··· Records provided ···

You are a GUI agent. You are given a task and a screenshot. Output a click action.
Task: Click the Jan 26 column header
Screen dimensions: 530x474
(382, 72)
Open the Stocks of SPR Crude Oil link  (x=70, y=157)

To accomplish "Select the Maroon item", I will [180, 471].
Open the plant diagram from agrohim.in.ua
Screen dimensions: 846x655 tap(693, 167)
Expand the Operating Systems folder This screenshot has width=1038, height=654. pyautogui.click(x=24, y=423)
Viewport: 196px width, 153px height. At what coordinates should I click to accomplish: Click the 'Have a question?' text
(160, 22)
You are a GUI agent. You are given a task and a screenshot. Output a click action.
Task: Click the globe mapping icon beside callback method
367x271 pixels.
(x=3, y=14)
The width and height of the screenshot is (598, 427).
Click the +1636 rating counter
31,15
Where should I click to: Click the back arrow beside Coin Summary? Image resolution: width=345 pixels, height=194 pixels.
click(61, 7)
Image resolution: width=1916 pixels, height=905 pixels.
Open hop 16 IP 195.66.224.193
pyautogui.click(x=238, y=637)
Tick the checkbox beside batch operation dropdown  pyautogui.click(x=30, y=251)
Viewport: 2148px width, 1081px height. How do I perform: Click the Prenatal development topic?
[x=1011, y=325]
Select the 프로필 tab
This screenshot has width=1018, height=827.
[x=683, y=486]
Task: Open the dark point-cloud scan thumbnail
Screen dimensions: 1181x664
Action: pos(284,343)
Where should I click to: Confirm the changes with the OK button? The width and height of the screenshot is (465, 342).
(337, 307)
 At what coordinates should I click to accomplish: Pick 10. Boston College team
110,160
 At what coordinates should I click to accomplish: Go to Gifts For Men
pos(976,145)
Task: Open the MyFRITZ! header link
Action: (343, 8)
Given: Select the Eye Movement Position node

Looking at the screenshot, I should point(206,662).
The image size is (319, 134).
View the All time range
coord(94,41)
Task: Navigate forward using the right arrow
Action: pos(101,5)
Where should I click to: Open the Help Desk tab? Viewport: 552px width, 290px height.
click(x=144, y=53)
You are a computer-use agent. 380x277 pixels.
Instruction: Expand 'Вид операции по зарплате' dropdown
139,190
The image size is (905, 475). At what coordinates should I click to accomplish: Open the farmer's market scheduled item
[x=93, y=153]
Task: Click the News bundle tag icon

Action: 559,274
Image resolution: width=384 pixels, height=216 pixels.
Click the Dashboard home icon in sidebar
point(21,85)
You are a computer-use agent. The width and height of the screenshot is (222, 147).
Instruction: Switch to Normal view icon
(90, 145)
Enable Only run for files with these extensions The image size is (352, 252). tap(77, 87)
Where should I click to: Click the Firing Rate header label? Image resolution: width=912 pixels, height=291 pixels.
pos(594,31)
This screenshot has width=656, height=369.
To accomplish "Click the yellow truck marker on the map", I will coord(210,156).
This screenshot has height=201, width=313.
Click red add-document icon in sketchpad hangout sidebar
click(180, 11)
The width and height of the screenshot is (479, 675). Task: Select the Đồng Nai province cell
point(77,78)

···

Work required
Of the entries above, repeat exactly the lines from the line with "The image size is (905, 475)." through the line with "This screenshot has width=656, height=369.", both of them included.

Task result
The image size is (905, 475). At what coordinates should I click to accomplish: Open the farmer's market scheduled item
[x=93, y=153]
Task: Click the News bundle tag icon

Action: 559,274
Image resolution: width=384 pixels, height=216 pixels.
Click the Dashboard home icon in sidebar
point(21,85)
You are a computer-use agent. The width and height of the screenshot is (222, 147).
Instruction: Switch to Normal view icon
(90, 145)
Enable Only run for files with these extensions The image size is (352, 252). tap(77, 87)
Where should I click to: Click the Firing Rate header label? Image resolution: width=912 pixels, height=291 pixels.
pos(594,31)
This screenshot has width=656, height=369.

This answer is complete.